The same year that the tracks reached the city, the shareholders of the Sao Paulo Railroad Company sent a request to Barretos city hall for authorization to build a refrigerated abattoir. To develop the enterprise, Companhia Frigorifica e Pastoril was created on April 11, 1910. The meat plant took three years to build and was run by a French company specializing in building industries in this line of business. A continuously working ammonium gas absorption refrigeration system was installed, designed in 1860 by Ferdinand Carre (1824- 1894), says Leopoldo Costa, of the "Stravaganza'' blog.

The meat plant, inaugurated in 1913, has a capacity of 500 steers a day. To support this daily kill, the meat plant hired cattle dealers in Goias and the Triangulo Mineiro region, who acquired lean cattle which were then fattened on the farms that the company had a ·quired in the region for this purpose. With the meat plant functioning, an agreement was reached with the Sao Paulo Railway to use a stretch of the railroad (from Jundiai to Luz station, in Sao Paulo), so that the wagons could run from Barretos to the Sao Paulo capital a and then to the port of Santos. Another agreement was signed with Central do Brasil railroads, from São Paulo to Rio de Janeiro.

In 1919 Companhia Frigorífica e Pastoril leased the meat plant to the Brazilian Meat Company belonging to the UK's Vestey Group, which in 1923 purchased the meat plant, overhauled it and changed the name to Frigorifico, and began trading under the new name the following year.

The attempt to ship frozen meat over long distances was a matter of concern for the beef industry worldwide. In the 1950s, Chicago saw the first refrigerated shipment of steer carcasses. They were placed in ice-filled containers in direct contact with the meat, which led to fading and also affected the flavor.

In 1868, William Davies, a fishmonger from Detroit, patented a refrigerated wagon that used ventilators and metal cages where the carcasses were suspended over a refrigeration mixture of ice and salt. Shortly afterwards he sold the patent to George Hammond, an industrial beef tycoon, who began (together with Marcus Towle) installing the system in wagons for transporting beef to Boston.

The huge U.S. multinational beef company, Swift, created a subsidiary to develop the refrigerated wagons service, where the wagons were refrigerated with blocks of ice for transporting cattle carcasses.

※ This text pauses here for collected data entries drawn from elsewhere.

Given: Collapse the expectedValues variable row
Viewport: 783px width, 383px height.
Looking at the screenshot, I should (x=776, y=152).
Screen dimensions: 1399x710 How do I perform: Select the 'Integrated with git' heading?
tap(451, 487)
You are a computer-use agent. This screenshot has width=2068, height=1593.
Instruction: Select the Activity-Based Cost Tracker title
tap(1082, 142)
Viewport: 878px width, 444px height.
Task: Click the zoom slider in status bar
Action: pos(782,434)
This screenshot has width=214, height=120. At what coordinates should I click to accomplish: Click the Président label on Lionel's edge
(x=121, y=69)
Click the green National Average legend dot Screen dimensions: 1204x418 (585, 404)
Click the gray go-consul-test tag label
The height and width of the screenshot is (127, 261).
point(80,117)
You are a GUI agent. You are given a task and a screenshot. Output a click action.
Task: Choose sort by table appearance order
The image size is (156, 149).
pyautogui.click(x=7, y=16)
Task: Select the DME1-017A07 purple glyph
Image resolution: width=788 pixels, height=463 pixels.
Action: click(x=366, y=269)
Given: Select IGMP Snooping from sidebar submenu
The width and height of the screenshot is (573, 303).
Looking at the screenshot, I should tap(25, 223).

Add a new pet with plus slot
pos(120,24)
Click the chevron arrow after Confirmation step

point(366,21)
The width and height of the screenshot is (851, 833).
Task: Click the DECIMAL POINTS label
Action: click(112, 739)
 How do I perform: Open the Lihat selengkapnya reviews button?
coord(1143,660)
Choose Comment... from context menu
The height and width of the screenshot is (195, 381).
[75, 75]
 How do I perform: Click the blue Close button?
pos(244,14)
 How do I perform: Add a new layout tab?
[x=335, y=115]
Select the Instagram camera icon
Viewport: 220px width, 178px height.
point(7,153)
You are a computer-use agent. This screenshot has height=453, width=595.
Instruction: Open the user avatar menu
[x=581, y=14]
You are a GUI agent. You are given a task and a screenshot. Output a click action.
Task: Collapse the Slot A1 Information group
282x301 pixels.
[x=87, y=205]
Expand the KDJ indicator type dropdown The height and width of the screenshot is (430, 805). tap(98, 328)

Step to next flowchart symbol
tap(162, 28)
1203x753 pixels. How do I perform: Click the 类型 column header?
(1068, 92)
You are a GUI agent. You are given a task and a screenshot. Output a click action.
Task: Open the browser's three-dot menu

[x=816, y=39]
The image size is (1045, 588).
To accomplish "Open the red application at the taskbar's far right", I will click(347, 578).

Between 1882 and 1890, the volume of beef that the company transported each year between Chicago and New York stood at 44,000 tons of slaughtered carcasses. The Swift system was also used by Companhia Frigorifica e Pastoril to transport to Santos its first batch of frozen carcasses, says Costa. From Santos the carcasses went to England on a ship of the Blue Star Line, the ocean shipping company of the Vestey Group. The company's ships were pioneers in using artificial refrigeration to tnmsport beef and other foodstuffs.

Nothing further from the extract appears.